Task details: Transcribe, word for word and without additions, each line below from the one containing "[button] (78, 217)" through the one containing "Forums (774, 75)", both ends included.

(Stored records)

# # #

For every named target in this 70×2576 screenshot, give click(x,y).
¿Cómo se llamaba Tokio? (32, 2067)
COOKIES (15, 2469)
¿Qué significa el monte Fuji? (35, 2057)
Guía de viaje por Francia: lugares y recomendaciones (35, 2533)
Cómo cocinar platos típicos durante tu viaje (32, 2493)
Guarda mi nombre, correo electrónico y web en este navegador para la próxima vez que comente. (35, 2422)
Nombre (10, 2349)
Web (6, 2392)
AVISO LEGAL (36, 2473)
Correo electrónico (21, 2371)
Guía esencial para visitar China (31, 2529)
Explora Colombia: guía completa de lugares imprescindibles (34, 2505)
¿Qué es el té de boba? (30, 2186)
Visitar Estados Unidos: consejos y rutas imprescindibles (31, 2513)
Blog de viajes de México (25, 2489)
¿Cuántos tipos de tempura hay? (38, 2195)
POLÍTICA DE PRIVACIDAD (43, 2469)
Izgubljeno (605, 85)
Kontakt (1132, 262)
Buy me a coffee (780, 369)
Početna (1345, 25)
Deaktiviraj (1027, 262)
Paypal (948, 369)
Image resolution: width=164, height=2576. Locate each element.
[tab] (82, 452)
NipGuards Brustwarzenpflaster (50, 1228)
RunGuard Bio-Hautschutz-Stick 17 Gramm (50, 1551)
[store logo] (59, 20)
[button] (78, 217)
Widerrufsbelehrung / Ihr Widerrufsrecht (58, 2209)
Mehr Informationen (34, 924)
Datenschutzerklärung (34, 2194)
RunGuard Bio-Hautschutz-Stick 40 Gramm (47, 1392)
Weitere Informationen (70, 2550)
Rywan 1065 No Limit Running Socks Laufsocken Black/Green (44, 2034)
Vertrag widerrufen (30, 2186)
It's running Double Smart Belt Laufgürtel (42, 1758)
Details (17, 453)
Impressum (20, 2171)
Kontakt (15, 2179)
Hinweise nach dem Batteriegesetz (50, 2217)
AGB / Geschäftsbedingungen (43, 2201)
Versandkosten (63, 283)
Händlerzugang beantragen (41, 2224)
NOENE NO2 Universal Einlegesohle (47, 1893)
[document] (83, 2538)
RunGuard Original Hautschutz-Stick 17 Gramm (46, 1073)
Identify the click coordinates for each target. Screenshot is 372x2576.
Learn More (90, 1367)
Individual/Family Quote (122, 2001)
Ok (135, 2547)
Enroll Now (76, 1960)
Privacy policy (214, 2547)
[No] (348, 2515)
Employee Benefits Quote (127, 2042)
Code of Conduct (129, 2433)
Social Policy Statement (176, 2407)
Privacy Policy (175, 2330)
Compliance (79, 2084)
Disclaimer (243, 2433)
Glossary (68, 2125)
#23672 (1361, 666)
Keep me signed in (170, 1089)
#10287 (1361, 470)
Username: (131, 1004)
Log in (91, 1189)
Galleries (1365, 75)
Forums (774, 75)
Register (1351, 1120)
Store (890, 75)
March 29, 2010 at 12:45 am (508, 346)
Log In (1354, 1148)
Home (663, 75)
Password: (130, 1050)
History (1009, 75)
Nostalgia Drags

# # #

Response to this exercise:
[button] (78, 217)
Widerrufsbelehrung / Ihr Widerrufsrecht (58, 2209)
Mehr Informationen (34, 924)
Datenschutzerklärung (34, 2194)
RunGuard Bio-Hautschutz-Stick 40 Gramm (47, 1392)
Weitere Informationen (70, 2550)
Rywan 1065 No Limit Running Socks Laufsocken Black/Green (44, 2034)
Vertrag widerrufen (30, 2186)
It's running Double Smart Belt Laufgürtel (42, 1758)
Details (17, 453)
Impressum (20, 2171)
Kontakt (15, 2179)
Hinweise nach dem Batteriegesetz (50, 2217)
AGB / Geschäftsbedingungen (43, 2201)
Versandkosten (63, 283)
Händlerzugang beantragen (41, 2224)
NOENE NO2 Universal Einlegesohle (47, 1893)
[document] (83, 2538)
RunGuard Original Hautschutz-Stick 17 Gramm (46, 1073)
Identify the click coordinates for each target. Screenshot is 372x2576.
Learn More (90, 1367)
Individual/Family Quote (122, 2001)
Ok (135, 2547)
Enroll Now (76, 1960)
Privacy policy (214, 2547)
[No] (348, 2515)
Employee Benefits Quote (127, 2042)
Code of Conduct (129, 2433)
Social Policy Statement (176, 2407)
Privacy Policy (175, 2330)
Compliance (79, 2084)
Disclaimer (243, 2433)
Glossary (68, 2125)
#23672 (1361, 666)
Keep me signed in (170, 1089)
#10287 (1361, 470)
Username: (131, 1004)
Log in (91, 1189)
Galleries (1365, 75)
Forums (774, 75)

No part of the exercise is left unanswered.